=== Stated task ===
Update the material below by replacing every instance of "Where should I click to" with "Where do I click to", leaving everything else unchanged.

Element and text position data
----

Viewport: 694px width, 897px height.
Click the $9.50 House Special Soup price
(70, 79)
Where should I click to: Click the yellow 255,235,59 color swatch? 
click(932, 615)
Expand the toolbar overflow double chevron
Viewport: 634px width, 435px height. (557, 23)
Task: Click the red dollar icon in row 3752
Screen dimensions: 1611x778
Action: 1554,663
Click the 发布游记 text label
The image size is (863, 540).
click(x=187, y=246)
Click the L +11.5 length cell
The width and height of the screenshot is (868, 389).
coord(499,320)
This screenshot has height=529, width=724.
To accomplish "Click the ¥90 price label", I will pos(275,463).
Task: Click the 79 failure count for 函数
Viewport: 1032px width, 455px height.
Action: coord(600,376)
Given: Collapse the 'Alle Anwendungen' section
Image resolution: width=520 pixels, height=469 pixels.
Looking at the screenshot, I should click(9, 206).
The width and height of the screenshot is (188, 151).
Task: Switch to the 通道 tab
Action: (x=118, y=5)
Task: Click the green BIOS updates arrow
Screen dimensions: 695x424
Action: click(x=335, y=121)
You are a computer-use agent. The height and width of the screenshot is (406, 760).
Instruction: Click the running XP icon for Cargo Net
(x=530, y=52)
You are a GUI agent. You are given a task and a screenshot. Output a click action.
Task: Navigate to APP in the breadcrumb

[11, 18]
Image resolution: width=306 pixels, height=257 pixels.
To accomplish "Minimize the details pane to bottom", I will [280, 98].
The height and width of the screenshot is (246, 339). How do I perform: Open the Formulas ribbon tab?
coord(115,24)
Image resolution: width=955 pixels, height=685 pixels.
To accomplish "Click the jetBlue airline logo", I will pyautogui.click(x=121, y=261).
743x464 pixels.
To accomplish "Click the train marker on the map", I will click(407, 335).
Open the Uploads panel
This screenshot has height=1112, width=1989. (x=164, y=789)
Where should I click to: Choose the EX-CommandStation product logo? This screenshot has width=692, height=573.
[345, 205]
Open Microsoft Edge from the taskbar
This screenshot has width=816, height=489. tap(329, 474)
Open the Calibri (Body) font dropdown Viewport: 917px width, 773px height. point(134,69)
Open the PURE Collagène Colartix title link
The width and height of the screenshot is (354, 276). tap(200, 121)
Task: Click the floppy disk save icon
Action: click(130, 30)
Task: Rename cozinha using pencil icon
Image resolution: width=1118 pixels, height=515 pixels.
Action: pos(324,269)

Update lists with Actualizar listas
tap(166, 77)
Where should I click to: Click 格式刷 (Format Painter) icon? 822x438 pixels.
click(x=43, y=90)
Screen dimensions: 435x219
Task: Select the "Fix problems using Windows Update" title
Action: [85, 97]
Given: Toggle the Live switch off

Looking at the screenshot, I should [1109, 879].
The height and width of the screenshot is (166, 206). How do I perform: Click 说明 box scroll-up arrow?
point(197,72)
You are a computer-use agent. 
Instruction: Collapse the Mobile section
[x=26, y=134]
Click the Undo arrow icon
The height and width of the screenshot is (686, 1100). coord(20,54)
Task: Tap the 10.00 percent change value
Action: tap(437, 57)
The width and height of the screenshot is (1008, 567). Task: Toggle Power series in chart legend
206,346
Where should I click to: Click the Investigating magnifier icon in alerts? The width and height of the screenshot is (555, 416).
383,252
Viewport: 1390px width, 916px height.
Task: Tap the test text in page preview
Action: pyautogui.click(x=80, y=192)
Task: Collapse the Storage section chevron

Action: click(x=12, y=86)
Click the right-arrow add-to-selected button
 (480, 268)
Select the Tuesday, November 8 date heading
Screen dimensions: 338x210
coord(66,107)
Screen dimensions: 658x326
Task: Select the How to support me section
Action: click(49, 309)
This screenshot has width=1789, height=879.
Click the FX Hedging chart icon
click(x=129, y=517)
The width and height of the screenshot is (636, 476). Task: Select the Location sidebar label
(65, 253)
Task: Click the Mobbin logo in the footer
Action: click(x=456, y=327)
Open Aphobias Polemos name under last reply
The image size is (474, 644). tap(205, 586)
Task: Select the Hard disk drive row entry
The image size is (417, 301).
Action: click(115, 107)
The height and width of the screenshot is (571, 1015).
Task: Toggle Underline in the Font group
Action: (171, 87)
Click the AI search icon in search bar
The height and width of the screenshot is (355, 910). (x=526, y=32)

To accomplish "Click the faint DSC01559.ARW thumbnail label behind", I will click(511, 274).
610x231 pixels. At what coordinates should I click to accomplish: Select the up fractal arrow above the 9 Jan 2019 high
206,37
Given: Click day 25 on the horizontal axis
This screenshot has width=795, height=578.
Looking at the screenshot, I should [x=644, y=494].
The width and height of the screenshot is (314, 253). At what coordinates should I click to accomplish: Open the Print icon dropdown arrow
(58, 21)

----

=== Written response ===
Viewport: 694px width, 897px height.
Click the $9.50 House Special Soup price
(70, 79)
Where do I click to: Click the yellow 255,235,59 color swatch? 
click(932, 615)
Expand the toolbar overflow double chevron
Viewport: 634px width, 435px height. (557, 23)
Task: Click the red dollar icon in row 3752
Screen dimensions: 1611x778
Action: 1554,663
Click the 发布游记 text label
The image size is (863, 540).
click(x=187, y=246)
Click the L +11.5 length cell
The width and height of the screenshot is (868, 389).
coord(499,320)
This screenshot has height=529, width=724.
To accomplish "Click the ¥90 price label", I will pos(275,463).
Task: Click the 79 failure count for 函数
Viewport: 1032px width, 455px height.
Action: coord(600,376)
Given: Collapse the 'Alle Anwendungen' section
Image resolution: width=520 pixels, height=469 pixels.
Looking at the screenshot, I should click(9, 206).
The width and height of the screenshot is (188, 151).
Task: Switch to the 通道 tab
Action: (x=118, y=5)
Task: Click the green BIOS updates arrow
Screen dimensions: 695x424
Action: click(x=335, y=121)
You are a computer-use agent. The height and width of the screenshot is (406, 760).
Instruction: Click the running XP icon for Cargo Net
(x=530, y=52)
You are a GUI agent. You are given a task and a screenshot. Output a click action.
Task: Navigate to APP in the breadcrumb

[11, 18]
Image resolution: width=306 pixels, height=257 pixels.
To accomplish "Minimize the details pane to bottom", I will [280, 98].
The height and width of the screenshot is (246, 339). How do I perform: Open the Formulas ribbon tab?
coord(115,24)
Image resolution: width=955 pixels, height=685 pixels.
To accomplish "Click the jetBlue airline logo", I will pyautogui.click(x=121, y=261).
743x464 pixels.
To accomplish "Click the train marker on the map", I will click(407, 335).
Open the Uploads panel
This screenshot has height=1112, width=1989. (x=164, y=789)
Where do I click to: Choose the EX-CommandStation product logo? This screenshot has width=692, height=573.
[345, 205]
Open Microsoft Edge from the taskbar
This screenshot has width=816, height=489. tap(329, 474)
Open the Calibri (Body) font dropdown Viewport: 917px width, 773px height. point(134,69)
Open the PURE Collagène Colartix title link
The width and height of the screenshot is (354, 276). tap(200, 121)
Task: Click the floppy disk save icon
Action: click(130, 30)
Task: Rename cozinha using pencil icon
Image resolution: width=1118 pixels, height=515 pixels.
Action: pos(324,269)

Update lists with Actualizar listas
tap(166, 77)
Where do I click to: Click 格式刷 (Format Painter) icon? 822x438 pixels.
click(x=43, y=90)
Screen dimensions: 435x219
Task: Select the "Fix problems using Windows Update" title
Action: [85, 97]
Given: Toggle the Live switch off

Looking at the screenshot, I should [1109, 879].
The height and width of the screenshot is (166, 206). How do I perform: Click 说明 box scroll-up arrow?
point(197,72)
You are a computer-use agent. 
Instruction: Collapse the Mobile section
[x=26, y=134]
Click the Undo arrow icon
The height and width of the screenshot is (686, 1100). coord(20,54)
Task: Tap the 10.00 percent change value
Action: tap(437, 57)
The width and height of the screenshot is (1008, 567). Task: Toggle Power series in chart legend
206,346
Where do I click to: Click the Investigating magnifier icon in alerts? The width and height of the screenshot is (555, 416).
383,252
Viewport: 1390px width, 916px height.
Task: Tap the test text in page preview
Action: pyautogui.click(x=80, y=192)
Task: Collapse the Storage section chevron

Action: click(x=12, y=86)
Click the right-arrow add-to-selected button
 (480, 268)
Select the Tuesday, November 8 date heading
Screen dimensions: 338x210
coord(66,107)
Screen dimensions: 658x326
Task: Select the How to support me section
Action: click(49, 309)
This screenshot has width=1789, height=879.
Click the FX Hedging chart icon
click(x=129, y=517)
The width and height of the screenshot is (636, 476). Task: Select the Location sidebar label
(65, 253)
Task: Click the Mobbin logo in the footer
Action: click(x=456, y=327)
Open Aphobias Polemos name under last reply
The image size is (474, 644). tap(205, 586)
Task: Select the Hard disk drive row entry
The image size is (417, 301).
Action: click(115, 107)
The height and width of the screenshot is (571, 1015).
Task: Toggle Underline in the Font group
Action: (171, 87)
Click the AI search icon in search bar
The height and width of the screenshot is (355, 910). (x=526, y=32)

To accomplish "Click the faint DSC01559.ARW thumbnail label behind", I will click(511, 274).
610x231 pixels. At what coordinates should I click to accomplish: Select the up fractal arrow above the 9 Jan 2019 high
206,37
Given: Click day 25 on the horizontal axis
This screenshot has width=795, height=578.
Looking at the screenshot, I should [x=644, y=494].
The width and height of the screenshot is (314, 253). At what coordinates should I click to accomplish: Open the Print icon dropdown arrow
(58, 21)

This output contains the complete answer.